##### Texte à lire

Je disais qu’il s’agissait d’une fresque totalement immersive : à tel point qu’il m’est difficile ici d’organiser mon propos, tant il y aurait de choses à dire, tant l’on se sent proche des personnages et de leur vie qu’on absorbe tout, on s’engouffre aveuglément dans ce récit plein de verve, de vie, de rebondissements et de philosophie. Steinbeck nous plonge dans une atmosphère chaleureuse, émouvante, gorgée de bonté et d’humanité qui fait du bien à l’âme et réchauffe le cœur.

On sent chez lui une intense compassion pour les turpitudes de ses semblables, et une indulgence pour leurs erreurs et leurs errements, qui rassure et rassérène le lecteur, par effet-miroir ou par catharsis. J’ai lu que l’auteur avait fait plusieurs années de recherches documentaires sur sa région natale pour nourrir historiquement son récit. On voudrait en lire tous les jours, des livres d’Histoire comme celui-là ! Steinbeck nous offre une plongée historique passionnante dans ces années où tout était encore à conquérir, ces années qui forgèrent le mythe de l’American dream et du self-made man, ce temps où à cœur vaillant, rien d’impossible, où tout était ouvert et accessible aux âmes courageuses et entreprenantes que défis et risques n’effrayaient pas.

Mais East of Eden ne se réduit jamais à aucun genre, ne se laisse enfermer dans aucune case, et c’est d’ailleurs la difficulté première à laquelle je me heurte maintenant : que dire, il y a tant de choses à écrire… Je ne dois pas oublier de dire que ce livre est aussi un chant d’amour lyrique en direction de la vallée natale de l’auteur, celle de Salinas. Que de belles descriptions de la flore locale, au rythme des saisons, des éclosions, des terres qui donnent, des gelées et des pluies… Steinbeck possède, en plus du reste, des qualités littéraires et poétiques bouleversantes qui ajoutent, si besoin en était, à la richesse de cette œuvre en tous points parfaite.

##########
##### Liste

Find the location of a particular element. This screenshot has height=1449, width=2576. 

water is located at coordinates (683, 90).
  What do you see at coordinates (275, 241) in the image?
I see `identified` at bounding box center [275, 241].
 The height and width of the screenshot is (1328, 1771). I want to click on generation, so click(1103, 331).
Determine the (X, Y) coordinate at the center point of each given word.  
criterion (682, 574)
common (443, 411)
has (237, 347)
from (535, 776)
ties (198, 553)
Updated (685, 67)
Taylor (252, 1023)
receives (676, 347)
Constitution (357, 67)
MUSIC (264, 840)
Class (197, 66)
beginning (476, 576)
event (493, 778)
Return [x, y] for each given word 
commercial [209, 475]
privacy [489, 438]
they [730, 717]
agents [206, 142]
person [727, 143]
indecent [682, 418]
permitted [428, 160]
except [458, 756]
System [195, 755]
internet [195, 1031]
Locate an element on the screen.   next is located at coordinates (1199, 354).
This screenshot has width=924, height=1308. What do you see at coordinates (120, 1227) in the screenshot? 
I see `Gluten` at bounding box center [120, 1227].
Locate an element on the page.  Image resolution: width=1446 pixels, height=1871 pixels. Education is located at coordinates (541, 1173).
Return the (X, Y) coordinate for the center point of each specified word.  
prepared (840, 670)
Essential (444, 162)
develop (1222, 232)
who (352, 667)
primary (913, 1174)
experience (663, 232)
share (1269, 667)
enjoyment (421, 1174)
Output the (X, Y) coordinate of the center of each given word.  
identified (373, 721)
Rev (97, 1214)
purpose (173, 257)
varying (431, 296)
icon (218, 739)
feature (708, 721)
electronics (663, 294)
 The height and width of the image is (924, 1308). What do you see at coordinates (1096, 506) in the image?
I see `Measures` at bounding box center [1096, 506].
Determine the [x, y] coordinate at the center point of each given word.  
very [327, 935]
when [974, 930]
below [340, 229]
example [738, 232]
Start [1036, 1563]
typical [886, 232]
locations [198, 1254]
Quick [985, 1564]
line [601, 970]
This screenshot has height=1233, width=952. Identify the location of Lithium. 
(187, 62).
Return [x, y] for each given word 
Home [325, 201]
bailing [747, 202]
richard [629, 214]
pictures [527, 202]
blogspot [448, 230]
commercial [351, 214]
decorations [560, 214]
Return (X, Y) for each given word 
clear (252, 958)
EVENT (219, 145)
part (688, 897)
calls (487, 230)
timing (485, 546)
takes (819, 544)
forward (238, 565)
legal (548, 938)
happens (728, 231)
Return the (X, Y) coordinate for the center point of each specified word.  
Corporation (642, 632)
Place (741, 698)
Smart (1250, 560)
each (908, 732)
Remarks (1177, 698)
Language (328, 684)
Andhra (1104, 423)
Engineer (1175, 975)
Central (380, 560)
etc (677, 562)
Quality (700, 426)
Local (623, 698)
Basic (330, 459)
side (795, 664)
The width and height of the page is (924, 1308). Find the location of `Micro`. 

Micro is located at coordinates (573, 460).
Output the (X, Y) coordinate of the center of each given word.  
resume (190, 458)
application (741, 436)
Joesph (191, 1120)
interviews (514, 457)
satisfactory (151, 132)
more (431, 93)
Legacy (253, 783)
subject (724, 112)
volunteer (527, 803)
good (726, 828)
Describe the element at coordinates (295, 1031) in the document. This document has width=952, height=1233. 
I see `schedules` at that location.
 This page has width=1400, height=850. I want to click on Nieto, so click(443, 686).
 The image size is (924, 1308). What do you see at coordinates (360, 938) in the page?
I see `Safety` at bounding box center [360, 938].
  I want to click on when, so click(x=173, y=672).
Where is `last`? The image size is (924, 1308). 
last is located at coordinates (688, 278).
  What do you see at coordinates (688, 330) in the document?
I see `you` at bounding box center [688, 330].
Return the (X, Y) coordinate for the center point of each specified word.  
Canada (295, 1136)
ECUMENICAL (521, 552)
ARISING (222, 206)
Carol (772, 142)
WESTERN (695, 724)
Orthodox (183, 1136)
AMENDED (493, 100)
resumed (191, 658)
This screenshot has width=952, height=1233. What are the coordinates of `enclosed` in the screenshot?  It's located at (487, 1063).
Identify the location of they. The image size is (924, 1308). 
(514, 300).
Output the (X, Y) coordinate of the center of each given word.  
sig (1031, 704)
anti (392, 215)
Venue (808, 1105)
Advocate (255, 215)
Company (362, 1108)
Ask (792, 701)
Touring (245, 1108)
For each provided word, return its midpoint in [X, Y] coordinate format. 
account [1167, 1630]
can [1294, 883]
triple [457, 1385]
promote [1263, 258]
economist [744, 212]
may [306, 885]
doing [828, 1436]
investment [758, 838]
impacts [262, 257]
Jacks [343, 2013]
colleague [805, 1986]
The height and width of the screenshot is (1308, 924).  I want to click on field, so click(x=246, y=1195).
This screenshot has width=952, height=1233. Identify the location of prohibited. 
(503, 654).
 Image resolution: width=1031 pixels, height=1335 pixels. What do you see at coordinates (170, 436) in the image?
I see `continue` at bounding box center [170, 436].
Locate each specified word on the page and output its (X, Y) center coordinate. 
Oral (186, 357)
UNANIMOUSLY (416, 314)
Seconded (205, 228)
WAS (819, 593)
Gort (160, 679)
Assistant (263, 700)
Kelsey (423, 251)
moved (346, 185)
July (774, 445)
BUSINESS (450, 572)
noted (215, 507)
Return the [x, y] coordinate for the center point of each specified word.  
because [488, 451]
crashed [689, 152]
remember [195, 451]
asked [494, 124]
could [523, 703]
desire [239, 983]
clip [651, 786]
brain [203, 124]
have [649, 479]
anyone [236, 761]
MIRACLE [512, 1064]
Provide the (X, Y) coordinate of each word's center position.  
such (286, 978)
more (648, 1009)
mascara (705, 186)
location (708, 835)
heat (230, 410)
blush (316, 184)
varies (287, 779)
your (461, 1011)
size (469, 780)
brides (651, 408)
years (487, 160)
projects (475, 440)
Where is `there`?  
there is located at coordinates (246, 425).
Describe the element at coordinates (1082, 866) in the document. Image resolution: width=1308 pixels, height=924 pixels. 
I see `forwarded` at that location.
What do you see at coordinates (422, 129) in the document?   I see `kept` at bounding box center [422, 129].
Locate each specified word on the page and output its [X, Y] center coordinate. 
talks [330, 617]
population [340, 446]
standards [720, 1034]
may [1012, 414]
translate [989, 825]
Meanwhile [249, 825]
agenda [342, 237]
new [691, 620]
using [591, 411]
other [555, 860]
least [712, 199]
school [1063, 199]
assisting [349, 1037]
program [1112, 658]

##########

| Consigne |
D'après le texte sur East of Eden, pourquoi est-il difficile, pour la personne qui écrit, d'organiser son propos ? Réponds en une à trois phrases.

| Réponse |
C'est difficile parce qu'il y aurait tant de choses à dire. On se sent aussi si proche des personnages et de leur vie qu'on absorbe tout et qu'on s'engouffre aveuglément dans le récit.